What to do about sex offenders?

Alex* was an enthusiastic junior soldier, a happy-go-lucky kid who was heavily involved in his local corps. That seems so long ago.

Today you’ll find him under a footbridge in the inner-city, slowly pickling his brain as he ingests solvents from a plastic bag. He says that it helps take away the pain, the shameful feelings.

Alex says he was sexually abused by a local officer; a man admired by the congregation and someone he once trusted with his young, impressionable life. Alex’s love of Jesus, his musical abilities and dreams for the future were all shattered over a period of sustained and accelerated abuse.

It would be naïve not to accept that there may be sexual offenders in some Salvation Army congregations today.

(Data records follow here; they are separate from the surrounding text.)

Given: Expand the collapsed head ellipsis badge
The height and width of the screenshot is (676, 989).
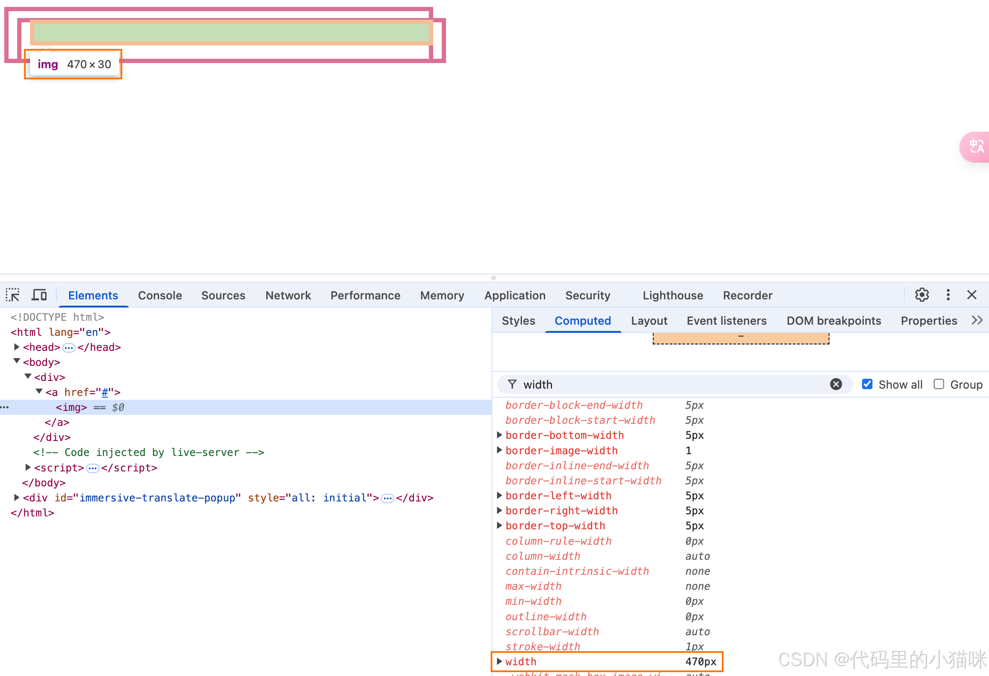Looking at the screenshot, I should pyautogui.click(x=69, y=347).
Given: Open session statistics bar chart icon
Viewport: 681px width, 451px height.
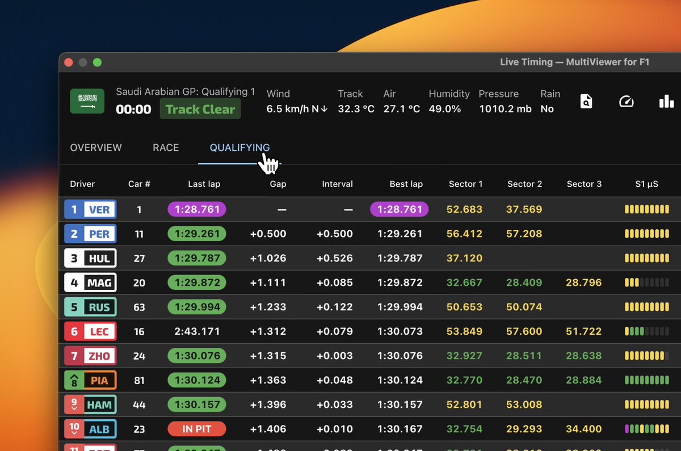Looking at the screenshot, I should (x=666, y=101).
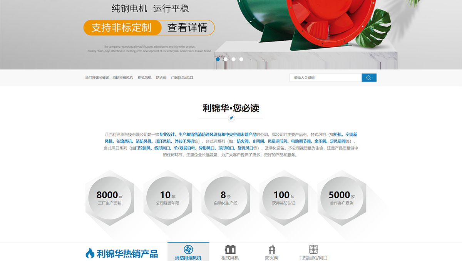Click the search magnifier icon

pos(369,77)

The question is how do we deal with both them and their victims in an attitude of Christian compassion and forgiveness, while protecting “the innocents” and keeping our church safe for all?

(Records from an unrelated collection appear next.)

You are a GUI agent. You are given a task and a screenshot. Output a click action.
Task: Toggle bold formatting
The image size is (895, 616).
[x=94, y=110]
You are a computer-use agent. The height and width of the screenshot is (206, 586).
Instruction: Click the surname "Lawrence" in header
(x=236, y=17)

The apostle Paul was very clear in his first letter to the Corinthians (chapter five), saying “You must not associate with anyone who calls himself a brother but is sexually immoral… with such a man do not even eat… expel the wicked man from among you”.

These are direct, harsh words. But perhaps they indicate Paul’s understanding of the seriousness of sins of this kind, and the degree of collateral damage that results from inadequately dealing with an insidious insider. (It’s important to note that in specifically talking about a “brother” Paul doesn’t let us off the hook in our need to love the vilest sinner).

Sexual sin has a caustic, ripple effect that reverberates across churches, families and generations. This behaviour is often sinister in nature and can take place during an extended period of time and more often than not with a number of victims.

“Oh mate, I just love churches, been around ‘em all me life. Churches and caravan parks (trailer parks) are my most successful hunting grounds. It’s just so darn easy to get people to trust ya and to leave their kids with ya”.

I recently spent several hours interviewing one of my state’s most notorious pedophiles who is currently behind bars. He said he will often spend months, or even years, “grooming” his victims in a church setting, creating false trust; just waiting for the most appropriate moment of vulnerability.
Sex offenders have serious physical, psychological and spiritual problems that need to be dealt with on many levels before they can be allowed to join or rejoin our congregations. The spiritual and psychological welfare of victims also needs careful consideration.

In the past there have been unfortunate situations where kids such as Alex * were not believed, especially when the perpetrator held a position of authority. These victims were ostracised and often descended into depression or, at the very least, extreme bitterness and confusion.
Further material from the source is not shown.